ID :
202357
Fri, 08/19/2011 - 14:57
Auther :

No survivors expected from fireball crash

SYDNEY (AAP) - Aug. 19 - No survivors are expected from the helicopter that crashed in a fireball in remote South Australia with three veterans of ABC News aboard.
But police say the intensity of the fire that engulfed the chopper near Lake Eyre means it could take several days before the bodies are formally identified.
Reporter Paul Lockyer, pilot Gary Ticehurst and cameraman John Bean were in the helicopter that crashed on Thursday night while they were filming a third documentary of Lake Eyre filling up with water.
"We are not expecting to find any survivors," Assistant Commissioner Neil Smith, of SA police, told reporters in Adelaide on Friday.
"We know that there was three people on the aircraft ... and we know that there are no people there now."
The wreckage is strewn across a large area, which is surrounded by boggy ground and water, and details are sketchy because satellite phone communication keeps dropping out, Mr Smith said.

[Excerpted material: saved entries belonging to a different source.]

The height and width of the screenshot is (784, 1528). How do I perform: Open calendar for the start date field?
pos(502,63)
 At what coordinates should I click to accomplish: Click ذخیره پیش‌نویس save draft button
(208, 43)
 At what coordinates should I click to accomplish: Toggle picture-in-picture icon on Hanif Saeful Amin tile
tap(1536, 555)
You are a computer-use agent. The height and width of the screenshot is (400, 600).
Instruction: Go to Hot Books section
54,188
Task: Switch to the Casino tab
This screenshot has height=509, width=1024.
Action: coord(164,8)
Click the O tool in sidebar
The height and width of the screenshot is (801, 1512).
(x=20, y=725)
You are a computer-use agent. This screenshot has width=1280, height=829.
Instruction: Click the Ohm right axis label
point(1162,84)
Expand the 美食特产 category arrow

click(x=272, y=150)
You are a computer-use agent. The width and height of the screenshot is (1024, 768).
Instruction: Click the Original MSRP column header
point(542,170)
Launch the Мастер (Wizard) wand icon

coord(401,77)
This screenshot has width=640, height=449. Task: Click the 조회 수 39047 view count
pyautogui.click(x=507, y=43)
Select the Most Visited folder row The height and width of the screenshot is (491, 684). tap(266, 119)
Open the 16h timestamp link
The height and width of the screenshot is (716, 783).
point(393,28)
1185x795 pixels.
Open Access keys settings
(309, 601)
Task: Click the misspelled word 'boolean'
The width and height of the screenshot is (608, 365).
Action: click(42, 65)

Disaster identification experts had been sent to the area but positive identification could take several days.
"With the intense heat of the fire and the devastation of the crash scene this is not an easy task."
Before the crash the helicopter landed and those on board had a conversation with a tour guide and some people in the area, and then departed.
"When it was approximately two to three kilometres from the area, the tour guide ... noticed a large fire ball in the distance," he said.
Mr Smith said the guide and a nurse used a boat to get to the crash site, which was on dry land surrounded waters.
Outback tourism operator Rex Ellis says he was the guide that was first on the scene after the crash.
"They just took off and went pretty low on the other side of the river and then gradually went out of sight behind dunes," Mr Ellis told the ABC.
"We didn't see anything, just saw a glow and we realised that something pretty bad had happened."
He told the ABC he called the Flying Doctor, got in a boat and headed for the crash site.
"We had to sort of cross through about `half a K' of shallow water ... and then we had to sort of walk into the site."
He said it took about an hour and when he arrived it was clear there was nothing they could do.
Mr Smith said the guide had called emergency services by satellite phone.
A helicopter, carrying emergency and police personnel, was sent from Adelaide and arrived at about 2am (CST) and confirmed the incident.
The Australian Transport Safety Bureau (ATSB) will investigate the crash and is en route to the site.
Mr Smith said that due to the communication problems and difficult terrain it would take several days to get a clearer picture of what happened.
"In the far north and the far west of the state it is always very challenging."
In a career spanning more than 40 years, Lockyer has worked as a correspondent in Washington, Singapore and throughout Asia and won a Logie Award for best TV reporter.
The three men were considered leaders in their fields.
Bean, who is married to an ABC staff member in Brisbane, has worked for the 7.30 Report, Catalyst, the New Inventors and Gardening Australia in his 20-year career with the broadcaster.
Ticehurst has close to 40 years of helicopter operational experience, which includes 30 years as chief pilot of Film Helicopters.
Lockyer was one of the ABC's most experienced and popular reporters.
He started at the ABC's Perth office in 1969 before moving to Sydney and then to Canberra in 1976, where he covered the fallout from the dismissal of the Whitlam government.
His career then took him to Indonesia, Washington, and then back to Australia in 1988, this time with the Nine Network.
More than a decade later he was back at the ABC, covering the Sydney Olympic Games - which earned him a Logie Award as the Most Outstanding TV News Reporter in 2000.
In 2011 he and his crew were the first media to fly into the town of Grantham, by helicopter, the morning after it had been all but destroyed by the massive floods that swept down the Lockyer Valley.